# EXTRACT TO READ
++++++++++

Categories
SSIS

Optimising Multiple Lookup Transformations with Caching in SSIS

Lookup transformations provide us a way to access related values from another source, such as retrieving surrogate keys in data warehousing. When we need multiple lookups to the same reference data we can improve performance through the use of a Cache.

If we consider data warehousing, a prime example of this would be an order table which has values for Order Date, Dispatch Date, Delivery Date, etc. All of these would require a lookup to a calendar dimension.

This is a perfect use case for a cache.

What’s a cache connection?

A cache is simply temporary storage which holds some data and can be reused. Caches in SSIS are accessed by a specific type of connection – a Cache Connection.

This connection defines the structure of a data set which can be populated and used as the target of a lookup. It can exist at the package level, or project level to aid reusability.

Typically each lookup would have its own cache which is built as its used. This can be inefficient if using the same data repeatedly. It would require multiple round trips to retrieve the data and multiple batches of memory to hold it.

When we use a Cache Connection we choose when to populate it, and reuse it as often as needed. This includes at a project level if using a parent and child packages.

Using a cache

First up we need to create the Cache Connection. This will be under Connection Managers, either at the package or project level. In this example we’ll use a SQL database as the source rather than a file cache.

When creating the connection we need to define the columns. In this instance to look up a surrogate key we’ll have a slice of the calendar – the date value, and its key:

Column configuration for a cache connection

But this is simple metadata for a cache. We need to populate it.

This requires a new data flow to be added. Naturally, it’ll need to be earlier in the package than when you want to use the cache. Inside that flow we need to send our data to a Cache Transform object:

Data flow showing a cache being populated by a cache transform object

When we open the Cache Transform, we can choose the cache to populate, and then map the columns. This is a simple mapping operation between the source data and cache schema which we defined:

The mapping between source data and the cache schema within the cache transformation editor

With that, the cache will be populated. Now let’s use it.

++++++++++

# DATA PROVIDED
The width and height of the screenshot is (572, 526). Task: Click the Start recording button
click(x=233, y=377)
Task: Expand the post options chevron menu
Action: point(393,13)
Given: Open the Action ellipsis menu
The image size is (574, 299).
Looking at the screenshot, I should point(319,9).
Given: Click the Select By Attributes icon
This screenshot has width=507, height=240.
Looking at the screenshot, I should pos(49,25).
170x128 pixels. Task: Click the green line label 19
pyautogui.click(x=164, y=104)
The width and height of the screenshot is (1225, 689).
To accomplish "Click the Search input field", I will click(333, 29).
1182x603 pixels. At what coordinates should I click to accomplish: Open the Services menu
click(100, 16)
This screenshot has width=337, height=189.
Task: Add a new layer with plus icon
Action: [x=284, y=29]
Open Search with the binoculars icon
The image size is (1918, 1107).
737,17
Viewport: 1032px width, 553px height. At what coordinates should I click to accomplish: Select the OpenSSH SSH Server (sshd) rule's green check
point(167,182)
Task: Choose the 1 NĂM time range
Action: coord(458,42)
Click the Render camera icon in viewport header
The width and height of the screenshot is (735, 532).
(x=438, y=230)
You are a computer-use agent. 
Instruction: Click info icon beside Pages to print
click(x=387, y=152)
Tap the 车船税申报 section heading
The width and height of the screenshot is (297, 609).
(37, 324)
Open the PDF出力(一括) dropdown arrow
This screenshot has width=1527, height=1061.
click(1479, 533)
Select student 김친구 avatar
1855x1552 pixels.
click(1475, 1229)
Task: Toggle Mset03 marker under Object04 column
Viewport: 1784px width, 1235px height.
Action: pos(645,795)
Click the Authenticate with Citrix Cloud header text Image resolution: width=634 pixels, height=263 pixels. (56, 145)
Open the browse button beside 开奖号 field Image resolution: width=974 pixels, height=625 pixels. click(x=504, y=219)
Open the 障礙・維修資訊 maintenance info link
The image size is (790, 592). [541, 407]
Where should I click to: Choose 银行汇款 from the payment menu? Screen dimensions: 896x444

++++++++++

# LIST OF TASKS
A: Answer these questions from the article on SSIS lookup caching:
(i) Which dimension would Order Date, Dispatch Date and Delivery Date each require a lookup to?
(ii) At which two levels can a Cache Connection exist?
(iii) To which object must the data be sent inside the new data flow in order to populate the cache?
B: Condense the paragraph of the article on SSIS lookup caching that begins "Typically each lookup would have its own cache" into a single sentence that keeps its main facts.

# SOLUTION SET
A:
(i) A calendar dimension.
(ii) The package level or the project level.
(iii) A Cache Transform object.

B: Each lookup normally builds its own cache as it is used, which is inefficient when the same data is used repeatedly because it requires multiple round trips to retrieve the data and multiple batches of memory to hold it.